Jacksonville State University MCIS Department 700 Pelham Road North Jacksonville, AL 36265
CS570 – Advanced Computer Security Steganography – Hiding Secret Messages in Cover Files
Eric Gamess Introduction: Steganography is a science that consists of transmitting hidden secret messages in a hostile environment. It is not new, but has become important with the digital era, and differs from cryptography. In cryptography, the fact that there is a secret message is evident, but it is encrypted before being transmitted, and the security lies on the difficulty to obtain the original plaintext. In steganography, the secret message is not encrypted, but hidden in a cover message/file (text, image, sound recording, video, or anything else) that is apparently harmless. The strength of steganography relies on fooling the enemies so that they do not suspect, or they are not able to extract the hidden message. Nowadays, a hybrid scheme is often used and consists of first encrypting the secret message to be sent with a cryptographic algorithm, then hiding it inside the cover message/file that will not raise any suspicions. The combined method is very strong since it has the benefits of both strategies. That is, the enemies will need first to discover that a secret message has been embedded inside the cover message/file and extract it. Once they have the hidden message, they still need to decipher it.

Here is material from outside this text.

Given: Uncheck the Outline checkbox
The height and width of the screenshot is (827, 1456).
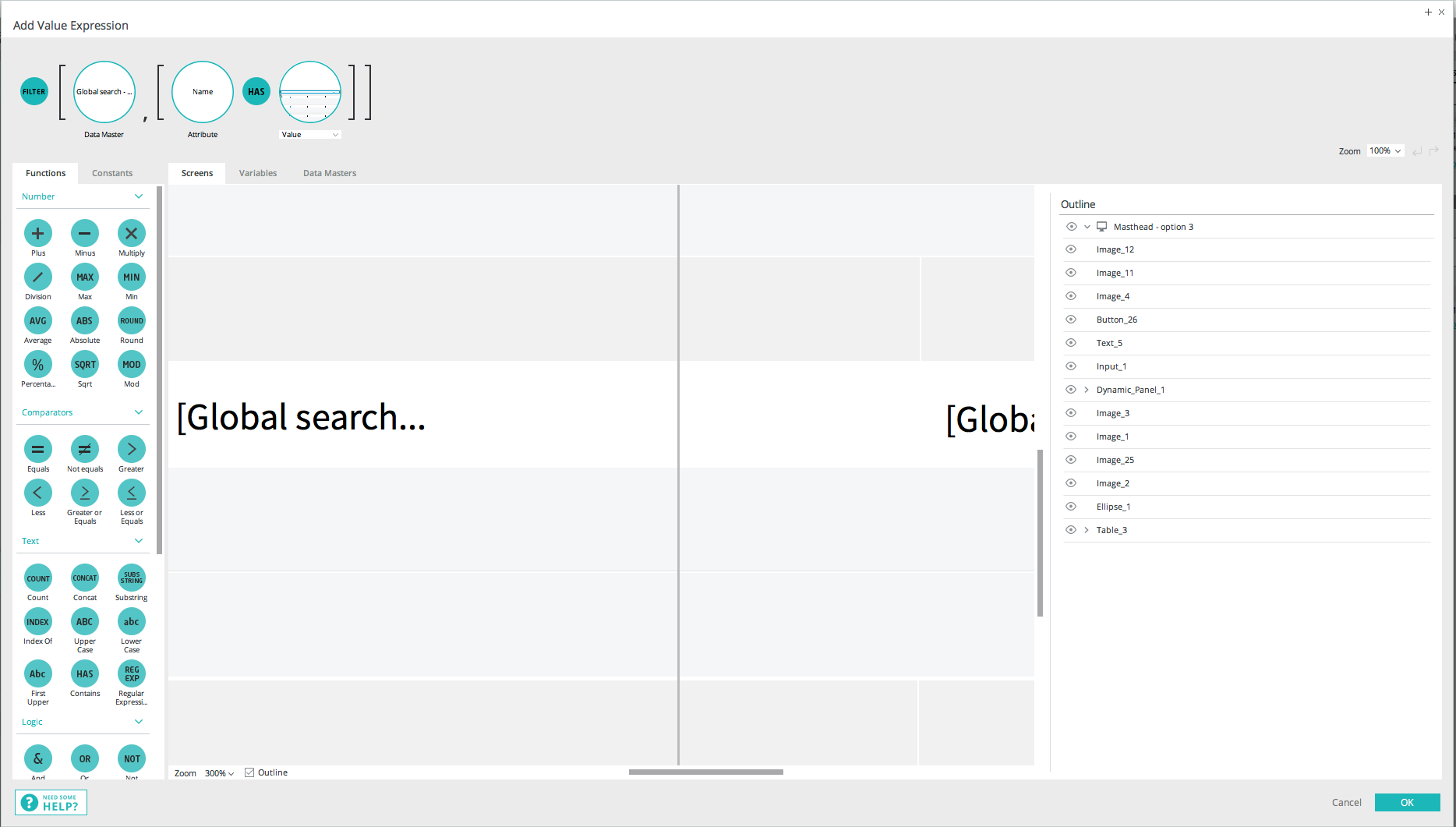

The cover message/file should contain a sufficient amount of redundant data. By modifying this data in such a way that the alteration is not easily noticeable, it is possible to obtain good steganography. The amount of redundant data determines how much secret information can be embedded. Steganography can also rely on human limitations when viewing or listening. For example, altering the colors of the pixels in an image can be challenging to detect, especially if they are replaced by similar colors. Least Significant Bit (LSB) is a widespread technique used with digital images, and consists in using the least significant bit, in every byte that makes up the cover image, to store the secret message. In this way, the colors of the picture are changed, but not enough to be detected by the human eye. If the color depth is 8 bits per pixel, it is possible to store one bit of the secret message for every pixel in the original image. With a color depth of 24 bits per pixel (i.e., the Reg-Green-Blue system), three bits of the secret message can be hidden for every pixel of the original image. Table 1 shows our impossibility to make the difference in colors when the least significant bits are modified in the Reg-Green-Blue system.
Original Color
Number of Modified Bits
0 bits 1 bit 1 bit 1 bit 2 bits 2 bits 2 bits 3 bits
Orange #FFA500
Pink #FFC0CB
Blue #0000FF
Table 1: Examples of Modifying the Least Significant Bits in the Red-Green-Blue System Steganography is not a new science and was already used before the digital era. Histiaeus used to shave the head of one of his slaves, tattooed a secret message on his bald head, and waited until the hair grew back, before sending

the slave to deliver the message. Others used invisible inks, which are invisible either on application or soon thereafter, and can later be made visible by some means (e.g., heating, exposing under ultraviolet light). Johannes Trithemius first used the term steganography in a book called Steganographia. The word is a combination of the Greek “steganos”, which means concealed, with “graphein”, which means writing. Installing Oracle VirtualBox: In this lab, we will work with a Debian VM done for Oracle VirtualBox. VirtualBox is a free, multi-platform hypervisor. It is an alternative to VMware Workstation Pro. Download VirtualBox from Downloads. Be sure to select the version that corresponds to your host operating system and install it on your computer. Downloading and Installing the Debian VM: Download the Debian VM as specified by the instructor. It is a ZIP file. Unzip it and put the resulting folder in your desktop. To add the new Debian VM to VirtualBox, select item “Add…” in the “Machine” menu. Browse and find the folder that you just extracted in your desktop. Inside this folder, you should see a file associated with a blue cube icon. Select this file and click the “Open” button, as shown in Figure 1. Now, you should be able to start your Debian VM.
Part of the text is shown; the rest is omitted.